Zweitens würdigte er die österreichische Neutralität, die ihm als riesige Gnade vorkam, ganz im Gegensatz zur Lage in Deutschland, das ausgerechnet unter aktiver Beteiligung der Grünen einen Krieg gegen Jugoslawien führte. In einem «Kriegstagebuch» hat Kittner die kriegsbegeisterte deutsche Medienlandschaft so ausreichend entlarvt, dass er selbst für deren liberalere Teile, nämlich für die Kulturredaktionen, zur Unperson wurde.

Ein Beispiel aus dem Kriegstagebuch: Fast ausnahmslos alle deutschen Medien hatten berichtet, dass die unvergleichlich schöne, dem Weltkulturerbe zugerechnete Altstadt von Dubrovnik «von den Serben durch Artilleriebeschuss vollständig zerstört worden» sei. Nicht in den politischen, aber immerhin in den Reiseteil der Zeitschrift «stern» sickerte dann die Realität ein. Nämlich in Form einer Klage des kroatischen Tourismusmanagers der Adriastadt. Die Stadt litt bitter unter dem Fernbleiben der deutschen Touristen. Diese hatten wirklich geglaubt, die Altstadt sei zur Trümmerstadt mutiert.

 

Fuck the cola, fuck the pizza …

Schließlich muss auch die transethnische Situation dieses zwischen Österreich, Ungarn, Slowenien und Kroatien eingebetteten Landstrichs für die Kittners faszinierend gewesen sein. In einer Gemeinde zu wohnen, deren Menschen zweisprachig sind und die drei Namen hat (neben dem deutschen Radkersburg auch das ungarische Regede und das slowenisch-kroatische Radgona), ist für einen vaterlandslosen Gesellen, für den Kittner sich zweifellos hielt, schon ein Wert. Dass Dietrich Kittner in Deutschland immer noch seine Fans hat, erkennt Stiftungs-Vorsitzender Kaltenegger am Interesse für Buchungen der Hollerhof-Ferienwohnungen, das ihm von Deutschland aus ins Internet strömt. In Österreich blieb Kittner relativ unbekannt.

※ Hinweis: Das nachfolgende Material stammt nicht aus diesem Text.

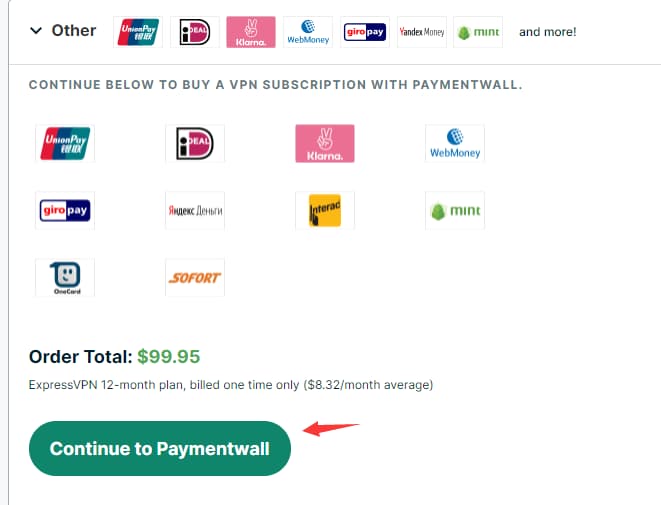Click the Other section title text
The height and width of the screenshot is (505, 661).
(74, 31)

Das gilt freilich nicht für Volksstimmefest-Besucher_innen – und für kulturinteressierte österreichische KPÖler_innen, zu denen ich mich einst zu zählen beliebte. Auf Anhieb fallen mir zwei Gründe ein, weswegen Kittner für mich geradezu DER Klassiker des politischen Kabaretts ist. Erstens war er Schöpfer gängiger Sprüche, die Tausenden zu geläufig sind, als dass sich die Frage der Autorenschaft stellte. Dazu gehört Kittners kürzestes Märchen der Welt: «Es war einmal ein Mann / der hatte es allein / durch seiner Hände redliche Arbeit / in unserer Leistungsgesellschaft / zu großem Reichtum gebracht // Und morgen, liebe Kinder / erzähle ich euch / ein anderes Märchen.»

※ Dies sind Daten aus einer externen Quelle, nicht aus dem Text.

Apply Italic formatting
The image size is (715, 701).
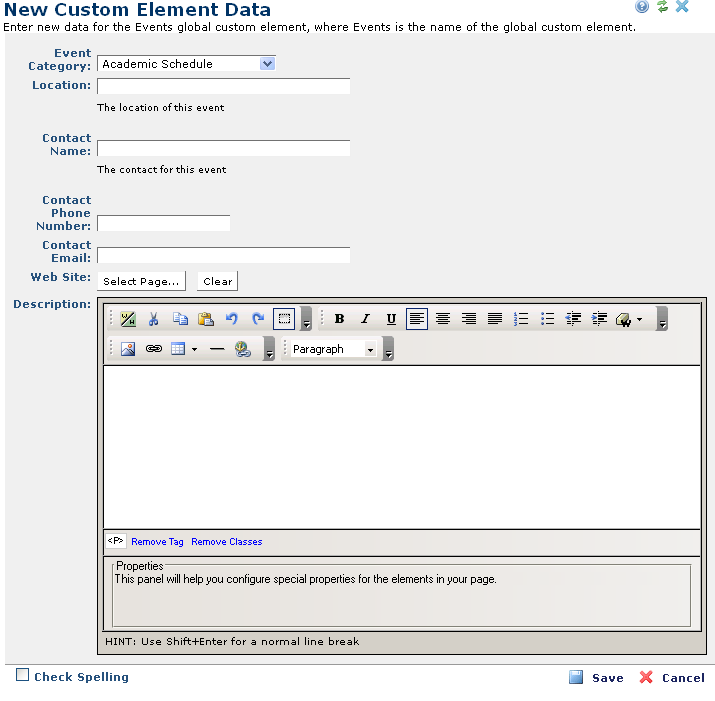point(365,319)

Und zweitens wusste der Kittner längst, was ich für meine alleinige Entdeckung hielt. Während meines Urlaubs auf der kroatischen Insel Korčula fotografierte ich einen vermeintlich höchst originellen Sponti-Spruch auf einer Hausmauer. Das erste, worauf ich im ehemaligen Wohnzimmer der Familie Kittner stieß, war ein Plakat mit diesem offensichtlich doch weit verbreiteten Spruch: Fuck the cola / fuck the pizza / all we need / is shlivovitza.